Nicotine patch may boost memory in elderly who are mildly impaired


Older people with mild cognitive impairment may get some help from a nicotine patch, a study suggests.

Researchers tested nicotine patches and a placebo on memory and other brain functions in 74 people (average age 76) in a double-blind study. None of the participants, who had minor memory loss, was a current smoker, although some had smoked previously. The patches were worn for six months and tests on memory and thinking skills were administered at the start of the study, and three and six months later.

The nicotine group showed improvements in memory, mental processing and attention, compared to those in the placebo group. The nicotine patch group recovered 46% of what would be considered normal performance for their age group on long-term memory, while the placebo group went down 26%.

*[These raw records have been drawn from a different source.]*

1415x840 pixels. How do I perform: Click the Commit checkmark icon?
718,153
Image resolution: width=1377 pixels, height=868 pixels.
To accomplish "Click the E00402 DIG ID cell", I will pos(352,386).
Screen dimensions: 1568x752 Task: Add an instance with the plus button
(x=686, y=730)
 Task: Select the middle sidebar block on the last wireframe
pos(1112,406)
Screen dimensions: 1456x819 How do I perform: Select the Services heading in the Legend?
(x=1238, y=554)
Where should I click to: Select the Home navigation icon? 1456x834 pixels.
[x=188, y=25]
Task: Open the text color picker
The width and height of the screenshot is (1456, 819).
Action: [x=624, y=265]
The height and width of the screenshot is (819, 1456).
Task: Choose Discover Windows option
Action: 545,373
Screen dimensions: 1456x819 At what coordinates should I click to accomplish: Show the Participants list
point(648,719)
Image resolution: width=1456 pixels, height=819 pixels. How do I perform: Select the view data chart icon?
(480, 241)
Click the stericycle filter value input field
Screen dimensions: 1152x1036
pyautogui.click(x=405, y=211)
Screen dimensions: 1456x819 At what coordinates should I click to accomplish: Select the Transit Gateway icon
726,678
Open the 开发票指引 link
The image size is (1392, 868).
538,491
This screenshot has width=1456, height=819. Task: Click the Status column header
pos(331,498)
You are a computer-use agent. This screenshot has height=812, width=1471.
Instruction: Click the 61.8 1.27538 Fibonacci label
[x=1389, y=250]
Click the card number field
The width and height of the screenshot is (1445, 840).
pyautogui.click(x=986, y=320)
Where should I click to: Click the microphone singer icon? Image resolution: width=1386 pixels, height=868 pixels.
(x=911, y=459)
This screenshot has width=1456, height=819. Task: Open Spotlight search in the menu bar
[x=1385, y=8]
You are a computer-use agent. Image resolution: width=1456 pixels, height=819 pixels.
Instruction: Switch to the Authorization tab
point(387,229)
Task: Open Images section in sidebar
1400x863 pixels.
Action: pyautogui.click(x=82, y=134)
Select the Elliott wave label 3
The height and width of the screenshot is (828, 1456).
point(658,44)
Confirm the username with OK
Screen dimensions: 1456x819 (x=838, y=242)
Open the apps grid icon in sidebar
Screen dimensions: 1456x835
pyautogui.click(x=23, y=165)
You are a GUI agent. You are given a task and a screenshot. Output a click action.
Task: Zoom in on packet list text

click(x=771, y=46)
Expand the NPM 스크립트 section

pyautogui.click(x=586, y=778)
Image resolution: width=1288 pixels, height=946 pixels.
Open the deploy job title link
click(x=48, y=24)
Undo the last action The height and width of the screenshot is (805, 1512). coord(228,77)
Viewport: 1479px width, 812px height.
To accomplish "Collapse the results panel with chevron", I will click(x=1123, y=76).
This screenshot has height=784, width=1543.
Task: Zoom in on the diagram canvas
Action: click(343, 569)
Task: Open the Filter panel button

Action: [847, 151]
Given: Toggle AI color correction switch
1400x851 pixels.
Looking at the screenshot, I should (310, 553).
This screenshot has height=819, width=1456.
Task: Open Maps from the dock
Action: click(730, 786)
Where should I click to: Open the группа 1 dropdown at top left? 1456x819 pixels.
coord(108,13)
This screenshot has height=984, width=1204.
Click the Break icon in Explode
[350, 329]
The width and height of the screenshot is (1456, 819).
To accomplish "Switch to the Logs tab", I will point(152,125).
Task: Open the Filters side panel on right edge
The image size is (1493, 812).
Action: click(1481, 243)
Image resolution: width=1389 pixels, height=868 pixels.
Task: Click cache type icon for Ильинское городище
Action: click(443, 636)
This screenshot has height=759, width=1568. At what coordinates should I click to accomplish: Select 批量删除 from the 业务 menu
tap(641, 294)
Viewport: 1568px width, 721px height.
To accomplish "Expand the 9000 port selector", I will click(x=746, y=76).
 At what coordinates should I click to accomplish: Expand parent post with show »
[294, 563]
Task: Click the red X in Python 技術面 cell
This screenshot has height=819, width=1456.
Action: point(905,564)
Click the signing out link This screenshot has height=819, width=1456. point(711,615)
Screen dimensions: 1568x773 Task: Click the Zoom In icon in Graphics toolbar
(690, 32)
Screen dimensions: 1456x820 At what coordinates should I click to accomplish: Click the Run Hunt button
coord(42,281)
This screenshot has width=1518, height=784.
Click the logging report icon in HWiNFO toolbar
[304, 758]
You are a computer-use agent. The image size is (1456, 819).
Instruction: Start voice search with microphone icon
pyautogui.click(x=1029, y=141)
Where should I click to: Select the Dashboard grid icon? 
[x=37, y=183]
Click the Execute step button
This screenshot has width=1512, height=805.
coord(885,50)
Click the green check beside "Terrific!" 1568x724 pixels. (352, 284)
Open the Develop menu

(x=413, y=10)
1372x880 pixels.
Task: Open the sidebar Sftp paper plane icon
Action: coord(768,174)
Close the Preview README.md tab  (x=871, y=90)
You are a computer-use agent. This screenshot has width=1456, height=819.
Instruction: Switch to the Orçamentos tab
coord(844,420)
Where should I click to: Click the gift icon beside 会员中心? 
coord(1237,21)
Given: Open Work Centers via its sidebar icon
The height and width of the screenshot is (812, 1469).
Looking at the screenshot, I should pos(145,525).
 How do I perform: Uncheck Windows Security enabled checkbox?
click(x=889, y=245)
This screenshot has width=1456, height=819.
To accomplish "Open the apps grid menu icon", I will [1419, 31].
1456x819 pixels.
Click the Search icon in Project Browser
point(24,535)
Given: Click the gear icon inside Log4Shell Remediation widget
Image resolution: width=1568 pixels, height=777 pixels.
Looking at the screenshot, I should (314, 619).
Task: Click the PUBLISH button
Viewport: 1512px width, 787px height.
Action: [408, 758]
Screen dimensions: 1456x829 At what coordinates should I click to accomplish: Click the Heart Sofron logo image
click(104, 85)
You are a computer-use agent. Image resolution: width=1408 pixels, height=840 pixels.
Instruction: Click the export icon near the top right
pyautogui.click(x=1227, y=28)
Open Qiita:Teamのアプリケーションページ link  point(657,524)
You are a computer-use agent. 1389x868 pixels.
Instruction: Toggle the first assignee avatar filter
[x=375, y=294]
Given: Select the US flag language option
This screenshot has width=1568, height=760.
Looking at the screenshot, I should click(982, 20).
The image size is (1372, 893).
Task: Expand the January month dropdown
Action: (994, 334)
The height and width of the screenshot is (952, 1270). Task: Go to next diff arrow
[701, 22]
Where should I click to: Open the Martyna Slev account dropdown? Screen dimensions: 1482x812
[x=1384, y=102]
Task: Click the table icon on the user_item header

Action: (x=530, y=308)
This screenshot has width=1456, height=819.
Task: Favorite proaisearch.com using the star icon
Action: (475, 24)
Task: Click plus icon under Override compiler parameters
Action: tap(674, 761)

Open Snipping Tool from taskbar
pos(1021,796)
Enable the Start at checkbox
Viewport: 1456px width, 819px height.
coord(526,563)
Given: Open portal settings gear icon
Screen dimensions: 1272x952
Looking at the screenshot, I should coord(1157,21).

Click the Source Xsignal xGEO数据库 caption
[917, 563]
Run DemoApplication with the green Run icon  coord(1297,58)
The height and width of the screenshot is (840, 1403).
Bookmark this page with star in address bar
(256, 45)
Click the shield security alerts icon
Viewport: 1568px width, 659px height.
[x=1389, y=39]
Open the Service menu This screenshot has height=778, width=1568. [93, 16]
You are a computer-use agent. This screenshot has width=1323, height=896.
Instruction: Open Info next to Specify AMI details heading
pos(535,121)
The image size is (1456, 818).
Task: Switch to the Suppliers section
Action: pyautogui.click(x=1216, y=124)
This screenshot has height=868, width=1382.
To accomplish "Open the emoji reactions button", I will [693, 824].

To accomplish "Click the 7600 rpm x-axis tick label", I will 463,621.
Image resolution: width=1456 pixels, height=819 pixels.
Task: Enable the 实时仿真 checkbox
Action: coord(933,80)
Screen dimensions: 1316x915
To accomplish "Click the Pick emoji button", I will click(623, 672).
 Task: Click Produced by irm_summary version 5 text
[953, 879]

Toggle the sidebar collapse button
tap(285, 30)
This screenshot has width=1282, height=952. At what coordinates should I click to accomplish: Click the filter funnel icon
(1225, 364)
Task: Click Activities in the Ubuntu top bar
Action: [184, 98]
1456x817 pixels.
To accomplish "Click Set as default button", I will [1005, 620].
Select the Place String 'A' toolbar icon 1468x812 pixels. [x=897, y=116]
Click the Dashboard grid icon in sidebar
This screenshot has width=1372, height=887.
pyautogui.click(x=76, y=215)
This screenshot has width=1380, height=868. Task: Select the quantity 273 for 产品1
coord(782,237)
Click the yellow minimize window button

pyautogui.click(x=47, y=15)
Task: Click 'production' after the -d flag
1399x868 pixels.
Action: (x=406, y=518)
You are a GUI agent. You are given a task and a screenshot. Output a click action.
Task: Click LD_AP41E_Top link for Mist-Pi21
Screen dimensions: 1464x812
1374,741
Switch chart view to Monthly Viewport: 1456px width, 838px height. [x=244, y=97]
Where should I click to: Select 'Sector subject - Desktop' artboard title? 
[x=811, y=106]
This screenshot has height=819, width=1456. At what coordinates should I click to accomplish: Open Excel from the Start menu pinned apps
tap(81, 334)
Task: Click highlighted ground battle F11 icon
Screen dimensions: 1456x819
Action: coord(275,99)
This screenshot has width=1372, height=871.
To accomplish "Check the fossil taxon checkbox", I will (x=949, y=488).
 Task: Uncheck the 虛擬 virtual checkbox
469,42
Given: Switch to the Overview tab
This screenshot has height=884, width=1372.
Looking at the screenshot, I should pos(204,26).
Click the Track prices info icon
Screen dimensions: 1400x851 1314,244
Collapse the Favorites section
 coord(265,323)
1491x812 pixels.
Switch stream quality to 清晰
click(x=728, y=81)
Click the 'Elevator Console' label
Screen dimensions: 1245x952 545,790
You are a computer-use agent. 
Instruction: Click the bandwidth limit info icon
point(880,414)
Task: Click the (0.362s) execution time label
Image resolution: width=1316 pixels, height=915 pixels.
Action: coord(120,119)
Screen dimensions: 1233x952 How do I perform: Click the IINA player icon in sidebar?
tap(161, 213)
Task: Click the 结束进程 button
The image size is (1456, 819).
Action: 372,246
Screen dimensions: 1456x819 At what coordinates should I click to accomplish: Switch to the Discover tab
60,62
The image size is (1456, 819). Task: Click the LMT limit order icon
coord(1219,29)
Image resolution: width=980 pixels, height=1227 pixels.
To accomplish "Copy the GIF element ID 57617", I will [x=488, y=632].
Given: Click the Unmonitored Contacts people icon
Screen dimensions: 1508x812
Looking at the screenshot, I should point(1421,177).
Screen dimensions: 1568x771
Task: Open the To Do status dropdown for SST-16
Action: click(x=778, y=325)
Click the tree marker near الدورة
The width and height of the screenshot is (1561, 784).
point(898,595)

Other studies have shown a link between nicotine and improvements in memory, attention and learning. It’s believed that nicotine helps trigger receptors for neurotransmitters involved in memory and other brain functions. In people with Alzheimer’s disease some of those neurotransmitters may be lost.

What researchers still don’t know is how effective nicotine might be in the long term, and what affect this could ultimately have on Alzheimer’s disease or dementia.

Lead author Dr. Paul Newhouse of Vanderbilt University School of Medicine in Nashville warned in a news release that this doesn’t mean people should use a nicotine patch without a doctor’s supervision or start smoking. “But this study provides strong justification for further research into the use of nicotine for people with early signs of memory loss,” he added. “We do not know whether benefits persist over long periods of time and provide meaningful improvement.”

Those who used the nicotine patches showed no serious side effects.

The study is published in the Jan. 10 issue of the journal Neurology.